Deutschen Unternehmen entstehen zusätzliche Belastungen in Höhe von 20 bis 25 Milliarden Euro durch Steuern auf fiktive Gewinne, die wegen eines unrealistischen Zinssatzes in der Steuerbilanz entstehen. Das ergaben Berechnungen des Instituts der deutschen Wirtschaft in Köln.

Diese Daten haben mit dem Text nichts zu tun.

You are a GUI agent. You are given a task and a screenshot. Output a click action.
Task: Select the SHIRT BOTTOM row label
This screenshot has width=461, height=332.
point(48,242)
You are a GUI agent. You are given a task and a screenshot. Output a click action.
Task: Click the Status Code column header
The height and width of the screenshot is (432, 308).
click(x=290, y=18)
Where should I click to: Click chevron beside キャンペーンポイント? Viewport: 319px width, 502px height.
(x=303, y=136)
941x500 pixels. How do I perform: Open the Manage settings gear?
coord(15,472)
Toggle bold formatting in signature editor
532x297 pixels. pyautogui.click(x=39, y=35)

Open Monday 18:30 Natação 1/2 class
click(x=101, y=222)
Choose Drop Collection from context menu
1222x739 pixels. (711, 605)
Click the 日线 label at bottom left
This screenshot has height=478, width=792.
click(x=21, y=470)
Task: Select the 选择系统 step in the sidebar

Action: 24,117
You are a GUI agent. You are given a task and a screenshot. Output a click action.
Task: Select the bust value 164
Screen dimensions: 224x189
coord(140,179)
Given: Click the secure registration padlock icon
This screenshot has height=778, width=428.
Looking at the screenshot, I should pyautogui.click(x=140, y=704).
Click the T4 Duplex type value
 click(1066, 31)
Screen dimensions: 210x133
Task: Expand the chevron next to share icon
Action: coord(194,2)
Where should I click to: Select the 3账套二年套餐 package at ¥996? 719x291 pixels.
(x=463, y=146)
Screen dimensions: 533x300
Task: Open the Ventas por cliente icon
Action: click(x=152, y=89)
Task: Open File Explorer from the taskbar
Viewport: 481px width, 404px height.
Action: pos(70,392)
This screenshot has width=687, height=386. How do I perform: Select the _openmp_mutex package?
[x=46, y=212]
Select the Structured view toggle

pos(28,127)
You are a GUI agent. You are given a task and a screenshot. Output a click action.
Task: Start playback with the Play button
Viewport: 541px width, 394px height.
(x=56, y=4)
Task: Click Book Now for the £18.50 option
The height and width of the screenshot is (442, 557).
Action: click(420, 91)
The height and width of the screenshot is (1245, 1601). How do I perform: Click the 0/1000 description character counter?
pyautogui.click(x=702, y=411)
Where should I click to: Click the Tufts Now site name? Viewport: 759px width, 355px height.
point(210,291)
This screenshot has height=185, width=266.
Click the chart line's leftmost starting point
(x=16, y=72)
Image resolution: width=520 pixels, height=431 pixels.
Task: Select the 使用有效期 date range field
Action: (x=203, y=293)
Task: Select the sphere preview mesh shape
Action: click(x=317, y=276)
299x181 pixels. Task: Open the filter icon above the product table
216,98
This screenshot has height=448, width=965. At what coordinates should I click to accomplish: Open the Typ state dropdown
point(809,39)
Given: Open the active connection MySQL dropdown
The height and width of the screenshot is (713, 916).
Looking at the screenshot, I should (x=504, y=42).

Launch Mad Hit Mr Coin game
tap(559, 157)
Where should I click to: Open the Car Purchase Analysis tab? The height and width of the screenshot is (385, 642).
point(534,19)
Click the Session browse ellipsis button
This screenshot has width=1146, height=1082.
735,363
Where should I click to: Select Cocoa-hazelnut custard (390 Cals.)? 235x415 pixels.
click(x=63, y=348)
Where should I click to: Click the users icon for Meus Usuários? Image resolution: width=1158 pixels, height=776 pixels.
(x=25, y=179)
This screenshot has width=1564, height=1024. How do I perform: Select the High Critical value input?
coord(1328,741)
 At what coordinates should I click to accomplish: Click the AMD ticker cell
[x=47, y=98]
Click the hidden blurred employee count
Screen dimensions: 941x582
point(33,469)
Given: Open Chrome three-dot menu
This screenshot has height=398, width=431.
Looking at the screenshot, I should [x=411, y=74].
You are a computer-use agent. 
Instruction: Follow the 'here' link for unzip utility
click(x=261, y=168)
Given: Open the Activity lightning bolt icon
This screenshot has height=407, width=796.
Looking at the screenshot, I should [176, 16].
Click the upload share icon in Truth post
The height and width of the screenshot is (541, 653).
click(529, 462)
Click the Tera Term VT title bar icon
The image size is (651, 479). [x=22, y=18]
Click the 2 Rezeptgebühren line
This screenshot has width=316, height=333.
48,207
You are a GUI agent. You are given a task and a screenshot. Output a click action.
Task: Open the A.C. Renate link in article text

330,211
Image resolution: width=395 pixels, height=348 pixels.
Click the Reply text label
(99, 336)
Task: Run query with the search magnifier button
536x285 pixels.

Die Nullzinspolitik der Europäischen Union hat in deutschen Unternehmen bereits messbaren Schaden angerichtet. Während auf der einen Seite der Zinssatz, mit dem in der Handelsbilanz die Rückstellungen für direkte Betriebsrentenzusagen immer weiter sinkt, steht der Zinssatz für die gleichen Berechnungen in der Steuerbilanz unverändert bei sechs Prozent. Das hat Folgen. Sinkt der Rechnungszinssatz müssen größere Pensionsrückstellungen gebildet werden. Diese werden bei der Bilanzierung nach Handelsgesetzbuch (HGB) in der Gewinn- und Verlustrechnung wirksam. Dadurch verringert sich das Ergebnis des handelsrechtlichen Jahresabschlusses. Salopp formuliert: Das Unternehmen macht weniger Gewinn. Außerdem schmälern höhere Zuführungen das Eigenkapital. Allein das hat Auswirkungen, weil sich bei geringerem Eigenkapital und damit gleichzeitig höherer Kreditaufnahme die Finanzierungsbedingungen verschlechtern können.

So weit, so schlecht. Dieser Mechanismus leuchtet immerhin noch ein. Muss ein Unternehmen für hohe Rentenzahlungen in der Zukunft einstehen, schlägt sich das entsprechend in den heutigen Bilanzen nieder. Doch durch die unterschiedlichen Zinssätze in der Handels- und Steuerbilanz fließt unmittelbar Liquidität ab. Die höheren Aufwände für die Rückstellungen werden nur zum Teil vom Fiskus als Kosten anerkannt. Dadurch erscheint auf dem Papier der Steuerbilanz ein höherer Gewinn, der zu versteuern ist. Zwar gleicht sich dieser Effekt über die gesamte Dauer der Rückstellung wieder aus, vorausgesetzt es ändert sich zwischenzeitlich nichts am Steuerrecht. Bei der Auflösung der Rückstellungen tritt dann der umgekehrte Effekt auf. Steuerrechtlich entsteht durch die Auflösung der niedrigeren Rückstellungen ein geringerer zu versteuernder Betrag. Aber da die Zeitpunkte der Besteuerung unterschiedlich sind, gewähren die Unternehmen dem Fiskus so ein zinsloses Darlehen.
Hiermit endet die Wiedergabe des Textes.